LA DIMENSION SOCIOCULTURELLE DANS LA DANSE MAROCAINE D’EL HAITE
Issue 63
Dr Moussa Fekir. Maroc
La danse d’El haite est l’un des plus anciens arts populaires du Maroc. Ses scansions sont multiples et variées et ses mouvements festifs, enthousiastes et spectaculaires. Dans quelques-uns de ses aspects formels, on trouve des échos de certaines danses arabes. El haite est également, au niveau des costumes de groupe, dans la lignée de diverses formations musicales traditionnelles locales. Même si cette danse a connu une forte expansion à l’est du Maroc, dans la région de Sidi Slimen, d’Al Qneitra et de Sidi Qassem, elle est largement implantée au nord-est du Maroc chez les tribus d’El Hayayna dans le district de Taounet, région de Tissa. Les multiples suggestions de ses mouvements relèvent de son interaction avec l’environnement qui l’a fait naître. Cette danse interpelle en même temps l’homme et le touche au plus profond, en tant qu’il est un être lié à la terre et à l’espace physique. Elle épouse aussi les diverses formes d’expression humaine en ce que cette expression a d’universel et impose son empreinte en tant qu’elle est constitutive d’un patrimoine musical populaire profond.
Cette étude vise en premier lieu à sensibiliser les jeunes générations à l’héritage de nos pères afin qu’elles connaissent de près leurs pratiques en matière de spectacle et les formes d’expression orale qui leur étaient chères, mais aussi pour qu’ils prennent conscience de l’importance des diverses manifestations publiques dans le domaine de la musique populaire sous toutes ses formes, en particulier à cette époque qui connaît des mutations radicales au niveau de ses structures culturelles, intellectuelles et sociales.

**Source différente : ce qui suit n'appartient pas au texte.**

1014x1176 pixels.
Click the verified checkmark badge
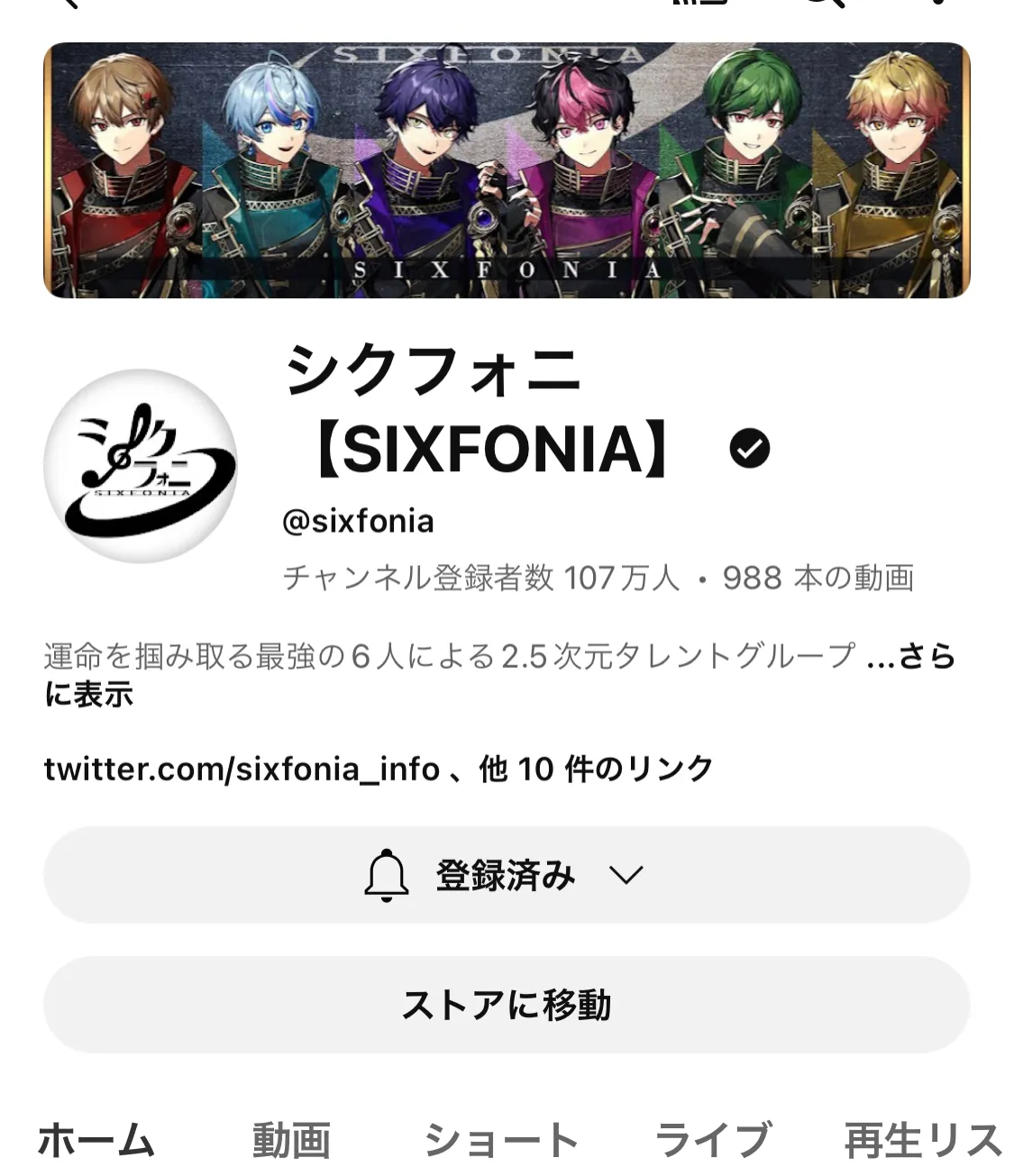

L’auteur souligne dans le même temps son souci de faire face à l’oubli qui commence à gagner les différents milieux sociaux en raison de la mondialisation dont l’impact se fait partout sentir, ne serait-ce qu’à travers la pandémie du Corona qui a eu tant d’effet sur les hommes et leur rapport à la culture. Les hommes se sont retrouvés, en effet, enfermés chez eux, incapables de reprendre le chemin du mihrab vers lequel ils se dirigeaient de façon innée depuis des siècles. L’objectif de cette étude est donc d’enquêter sur les divers aspects de cette danse et de mettre en évidence les traditions musicales que recèlent ses aspects spectaculaires et qui se sont transmises à travers les générations.
Malgré les efforts louables déployés autour de cet art par des spécialistes de la question, la plupart des études auraient besoin d’approfondir leurs analyses en ce qui concerne cette danse qui partage bien de ses manifestations avec d’autres danses relevant du patrimoine marocain.
L’authenticité de la danse d’el haite est liée au fait que cet art s’inscrit dans le mouvement profond de l’histoire et entretient des rapports étroits avec la culture universelle en ce qu’elle a de plus global. Les différentes formes de danse et d’expression corporelle pratiquées par la plupart des groupes traditionnels constituent le point de départ de gestes qui donnent à voir en les théâtralisant les symboles matérialisant avec force la cohésion sociale et la tentation d’immobiliser le flux du temps pour le soustraire à la marche de l’histoire. Dans ces exhibitions, l’homme puise la foi en son existence et affirme son appartenance à la vie du groupe. Certaines sociétés n’affirment leur existence qu’au moyen des spectacles, notamment par la représentation des mythes et légendes. Vue sous cet ange, la danse d’el haite est une mimesis de la nature et de l’environnement où se déploient ses mouvements. Dans le même temps, elle reste, dans une large mesure, liée aux fêtes du mariage dans la campagne marocaine. Le côté rural et bédouin y prédomine, en effet, tandis que s’y révèle le rapport de l’homme à la terre, à la nature et aux espaces de la production agricole, en particulier à l’époque de la moisson qui donne lieu à des spectacles festifs célébrant la terre féconde et généreuse.
En examinant attentivement cette manifestation culturelle on comprend à quel point elle est ancrée dans l’histoire de l’humanité, ne serait-ce que parce qu’elle s’épanouit au cours de la période des festivités sociales et nationales du Maroc en prenant la forme d’un spectacle musical, chanté et dansé à caractère populaire et social, à l’instar de toutes les danses folkloriques que le pays a connues au long de son histoire.